For things like sensor data and other high-rate sources, when storing 10 million records per hour, the size of field names and textual storing of numbers does add up.
Nathan, Schema works, if you can define one upfront. However, defining a schema upfront means that you are going to introduce a whole new level of complexity. See the document here: http://ayende.com/blog/163425/json-packing-text-based-formats-and-other-stuff-that-come-to-mind-at-5-am?key=08561a0c8e6e4a8f9247ebd41a6f491a It means that you lose a lot of the benefits of schemaless documents, have to really think about schemas, updates, migrations, etc. Oh, and doing dynamic stuff like item per day, or dictionaries keys by custom value becomes hard to impossible. And again, compressing really helps, and is far less complex.
"And there is absolutely no difference between reading a 30 bytes value and a 200 bytes value (reads/writes are always done at a minimum of 512 bytes). So reading a bit of extra bytes means pretty much nothing to us. We don’t have to seek to it, it is already there. And anyway, we have caches to alleviate that problem for us."
So you do know that databases generally store data in pages and MULTIPLE rows are stored per page right? What does this mean, it means a single disk read can read multiple contiguous rows, and I hope I don't have to explain all the optimizations that can come from this.
These pages are generally cached using the databases own caching mechanisms or using the OS's in the case of mem-mapped files. Do I have to explain why less bytes per record mean more records are cached in the same amount of ram? Are you going to cache gzipped bson in ram and get the same outcome?
Cached pages can also be partially read, they do not have the same restriction as disk reads, this means less data need to be read from ram to the CPU to actually use the information, this without even getting into the orders of magnitude more work it takes to compress/decompress data in your solution.
"Interning at the database level isn't the only option. It can be done at the schema level. "
This is exactly what relational databases do. All that is stored per row is data and the metadata necessary to manage it(locking,transactions, offsets, etc.). The schema being fixed is stored elsewhere. PostgreSQL for instance has about 28 bytes per row of overhead the rest is just your data, plus the fact that it can optimize based on datatype, for instance a date and time taking only 8 bytes rather than 28.
Here the funny thing, Raven has all this plus it's own overhead of storing BSON documents in relations! ESENT having TABLES with a similar structure to any relational database has a similar row overhead to say PostgreSQL or MSSQL, in-fact more because Raven stores it's own locking and tx data as columns in the ESENT table!

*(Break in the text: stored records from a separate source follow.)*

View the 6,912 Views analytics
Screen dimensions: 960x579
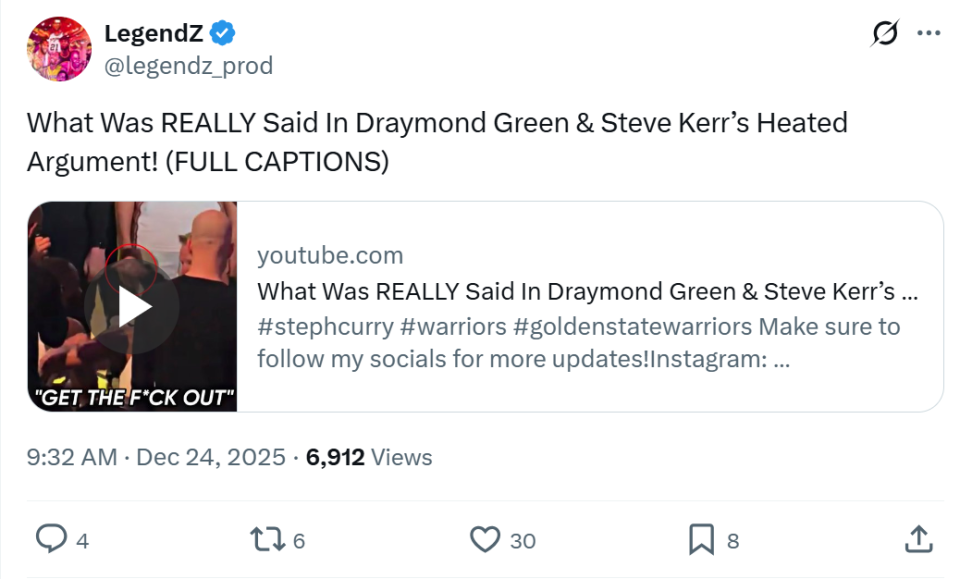[x=369, y=458]
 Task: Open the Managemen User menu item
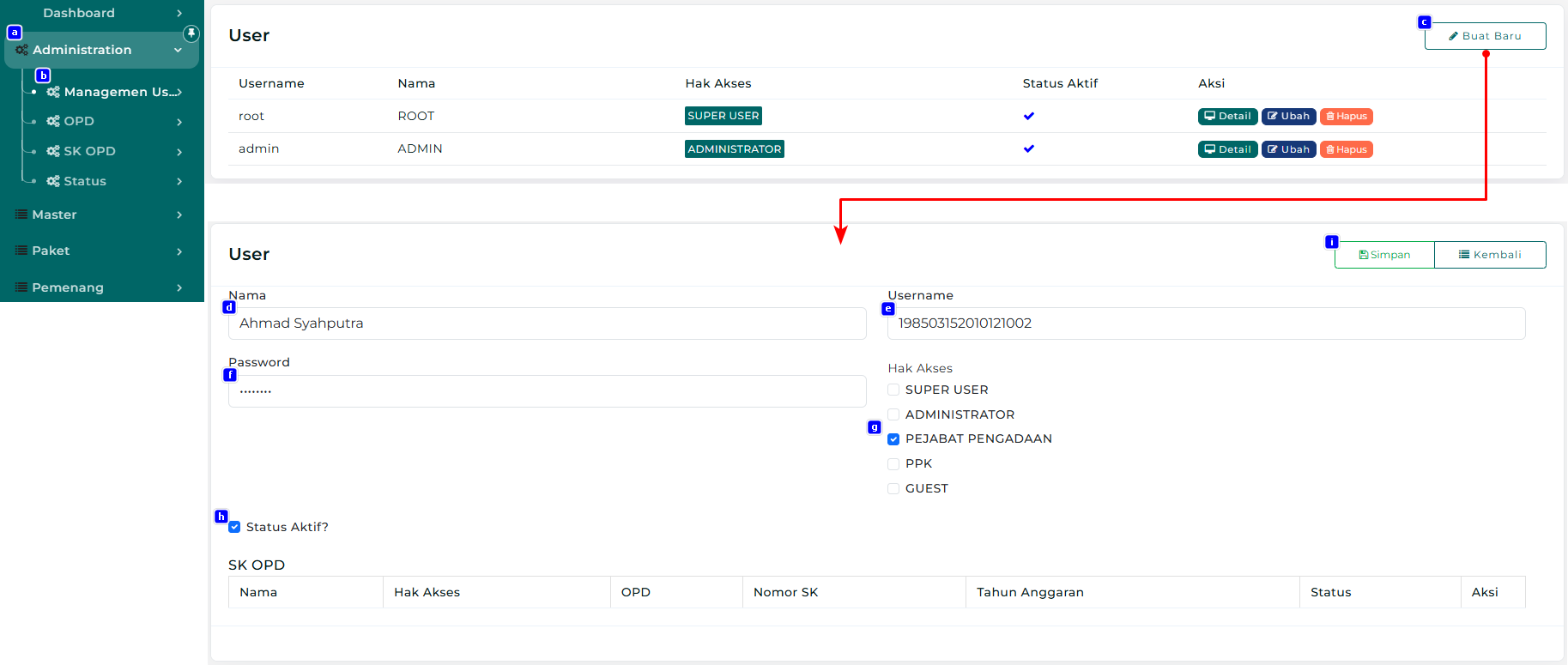point(116,92)
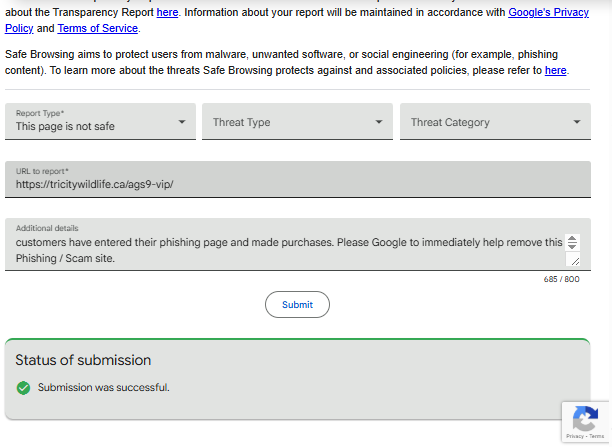Click the 685 / 800 character counter
Image resolution: width=612 pixels, height=447 pixels.
pos(561,279)
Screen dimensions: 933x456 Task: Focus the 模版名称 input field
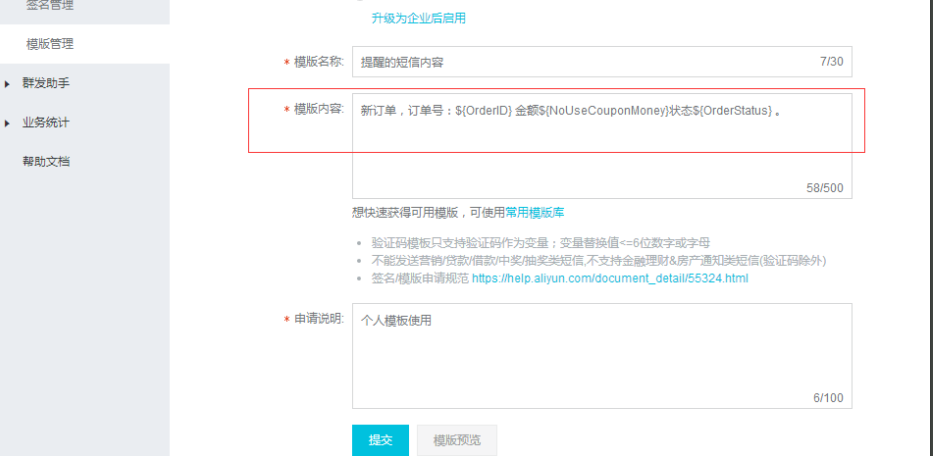(x=580, y=62)
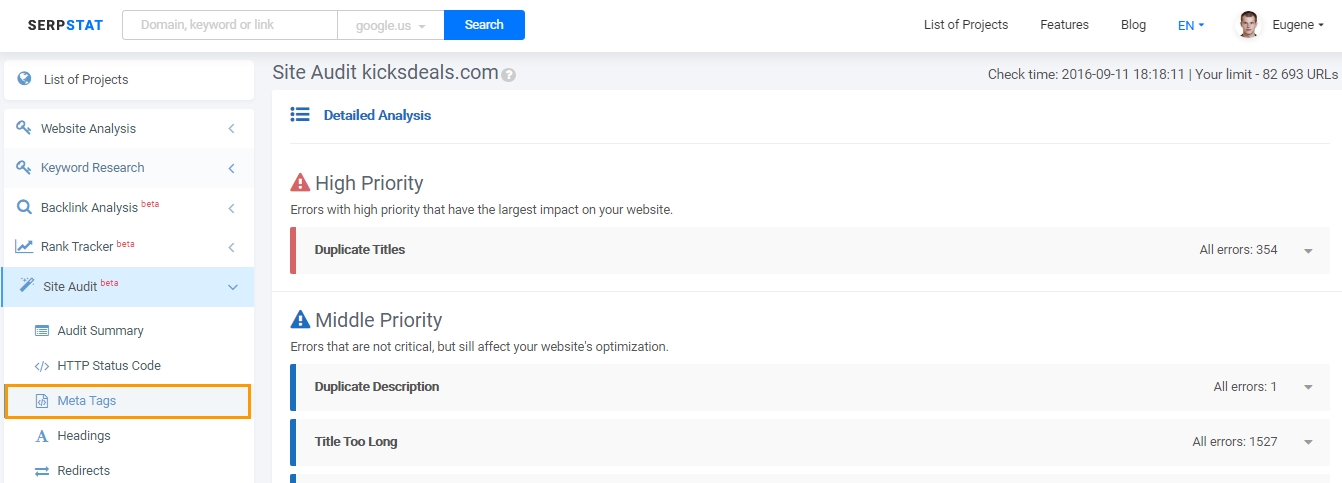This screenshot has width=1342, height=483.
Task: Open Meta Tags in sidebar
Action: tap(127, 401)
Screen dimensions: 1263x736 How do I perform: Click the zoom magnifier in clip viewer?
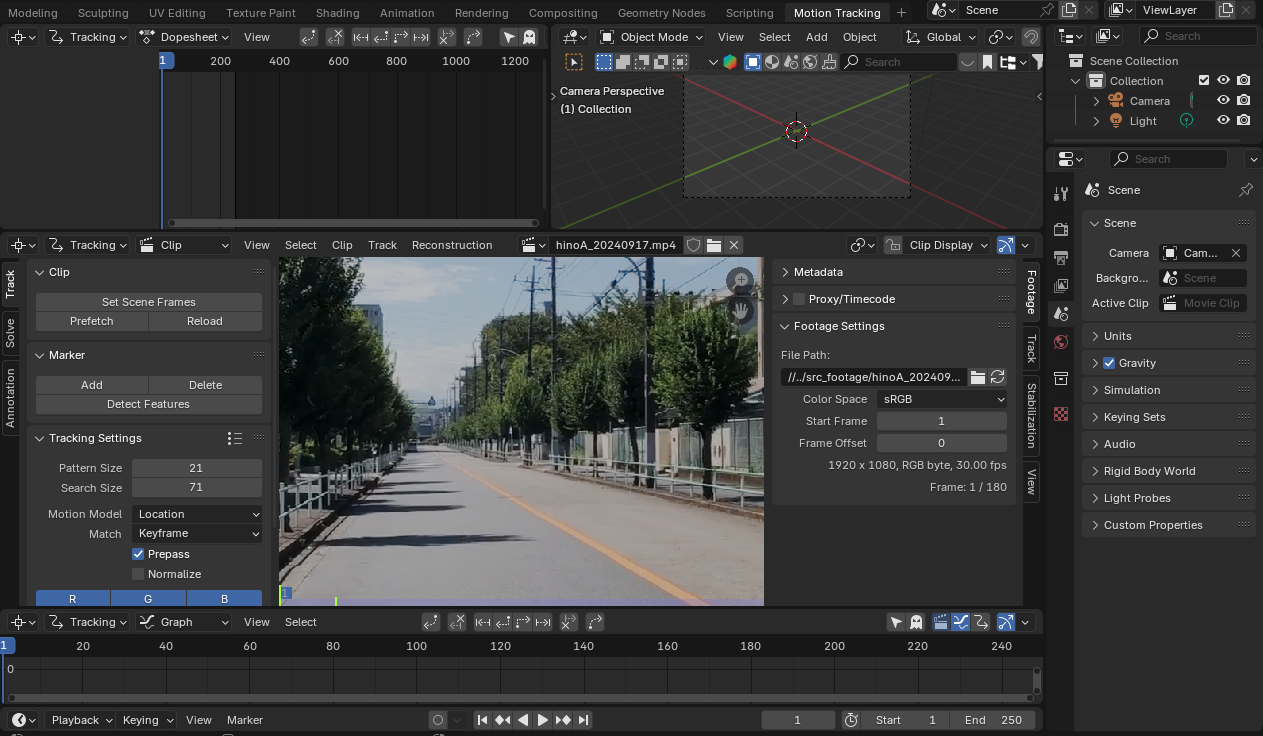click(x=740, y=281)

Looking at the Raven ESENT database each document has 7 columns with at least 44 bytes of overhead if not more(didn't include key size), not counting ESENTS own row overhead which is going to be similar to PostgreSQL or MSSQL.
So lets look at what it takes to store the following in Raven vs PostgreSQL assuming ESENT is as efficient as PostgreSQL per row and not counting a primary key size on either:
{ "FirstName":"John", "LastName":"Doe", "BirthDay": "1980-01-01", "LastLoggedInAt": "2013-08-10" }
ESENT: 28 bytes row overhead + 44 bytes Raven row overhead + BSON 99 bytes = 171 bytes (as a side note the JSON itself is only 91 bytes, BSON has overhead too!)
PostgreSQL: 28 bytes row overhead + 4 bytes First Name + 3 bytes Last Name + 4 bytes BirthDay + 4 bytes LastLoggedInAt = 43 bytes
So Raven must read/write/store/cache 4x as much data for everyone one of these documents. A single 512 disk read can read 2 Raven documents while PostgreSQL can read 11. PostgreSQL can cache 4x as many of these docs in ram as Raven it also doesn't need to deserialize BSON or even worse unzip then deserialize to say make an index on a column, it just follows offsets to the column data.
As far as dynamic schema, change management, etc. well that is definitely a consideration, but to dismiss the I/O overhead of a document store like Raven or Mongo is not wise. Here is the first sentence from the Mongo issue: "Most collections, even if they dont contain the same structure , they contain similar. So it would make a lot of sense and save a lot of space to tokenize the field names."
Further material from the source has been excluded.